Asked if there was something in the original 1978 Enzo Castarelli movie The Inglorious Bastards that drew him or whether he was merely fascinated in its title, Tarantino admitted that, yeah, it wasn’t anything about the storyline in Castarelli’s movie per se—other than the genre of a bunch of guys on a mission—but The Inglorious Bastards struck him as the best title he’d ever heard for a movie of that genre and he held onto it in the back of his mind.

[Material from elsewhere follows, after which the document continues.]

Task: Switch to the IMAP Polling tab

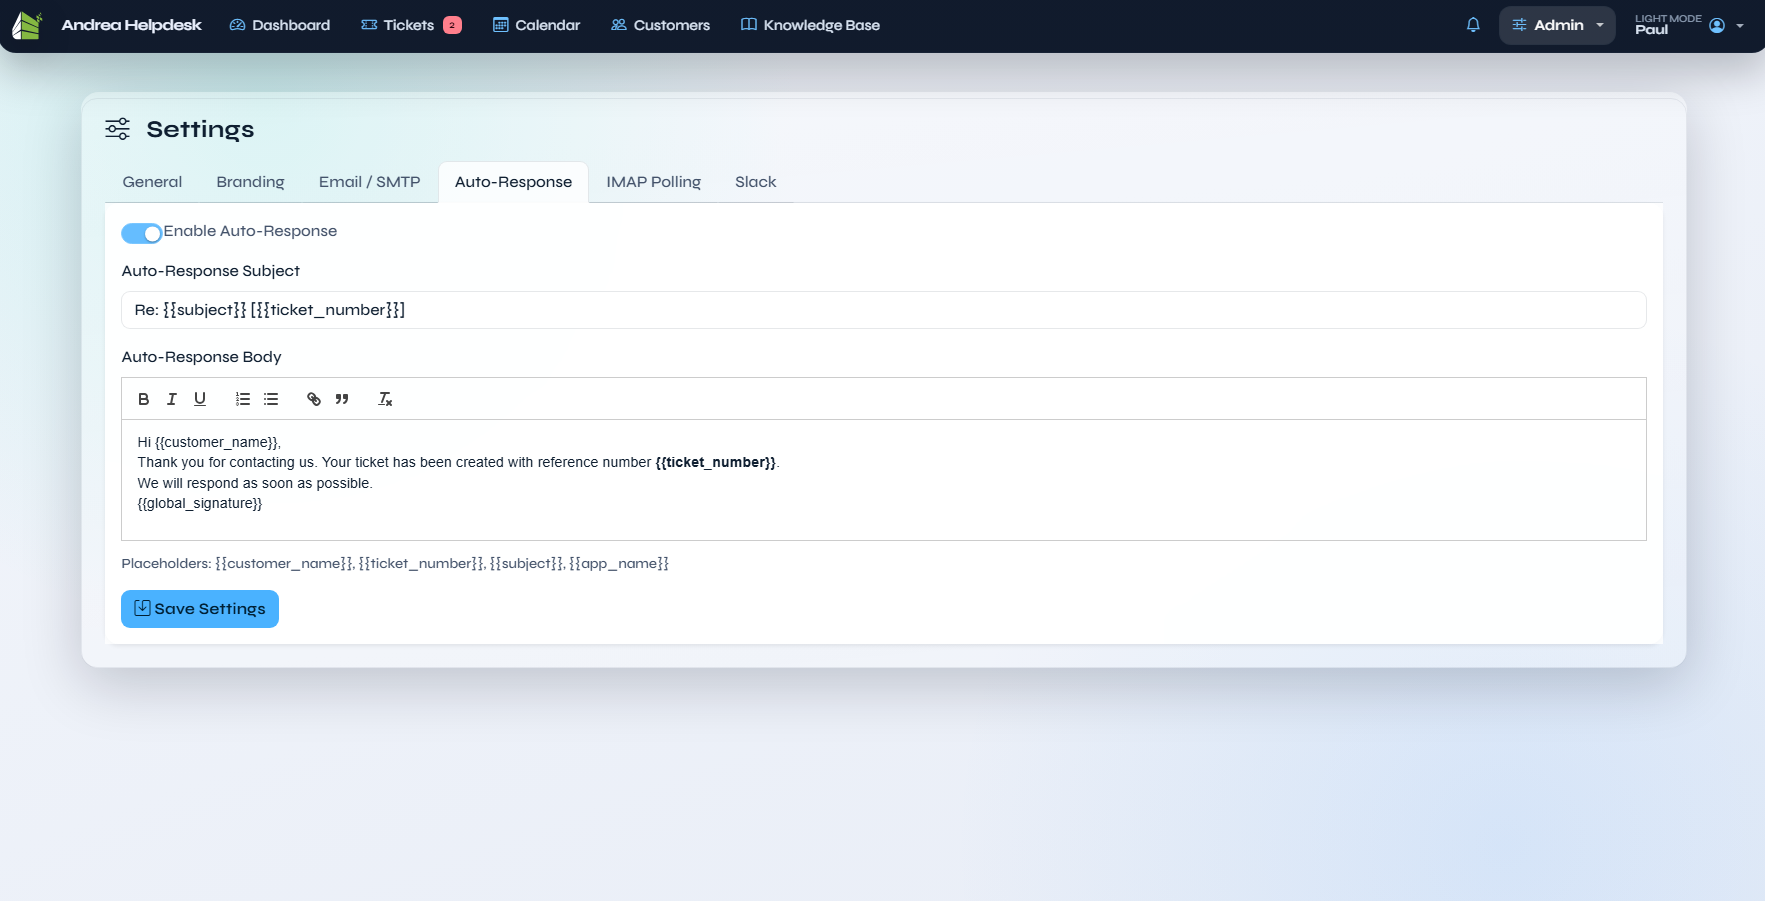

One fellow admitted he had come to the screening with low expectations based upon the television marketing and was, thus, surprised at having enjoyed the film so much. He wondered if the marketing wasn’t misrepresenting the film? “How bad is the marketing doing if you’re here now?” Tarantino retorted, claiming he had no problem with the marketing and that he liked the film’s TV spots. But, understanding that the criticism was levied at the fact that the TV spots amplify the role of the Basterds without referencing Shosanna’s substantial subplot, Tarantino queried how one could get across such complexity in a TV spot? Especially with subtitles at play? Though he’s always thought of the movie as being about the Basterds, he likewise knows "the movie delivers if you see it" and that emphasizing the Basterds is just the easiest way to describe the film. "The Basterds are there, they're doing their thing, but there's so much more," Tarantino insisted, adding, "That's how I feel about genre. This is a bunch-of-guys-on-a-mission movie; but, it's more than that, even though it delivers the pleasures of that kind of movie." [Tweeting on a related subject, Peter Sciretta of /Film opined: "The Weinstein Company are really quoting Larry King as saying 'Brad Pitt is Terrific!' for Inglourious Basterds marketing? UGH! They couldn't have found a better quote, from a more reliable reviewer, for a Tarantino film? For the record, I loved Basterds, and I understand why TWC is trying to sell it on Pitt's back, but ... I dunno ... Larry King? Really?" Elsewhere, at The Auteurs Notebook, Ryland Walker Knight summizes: "This is not to say the film is the action extravaganza the savvy marketing would have you believe. But only a fool would promote the film as it really is: a gab-fest largely talked out in subtitles." A point reiterated by Frako Loden on The WELL who points out "the film is about the art of conversation really."]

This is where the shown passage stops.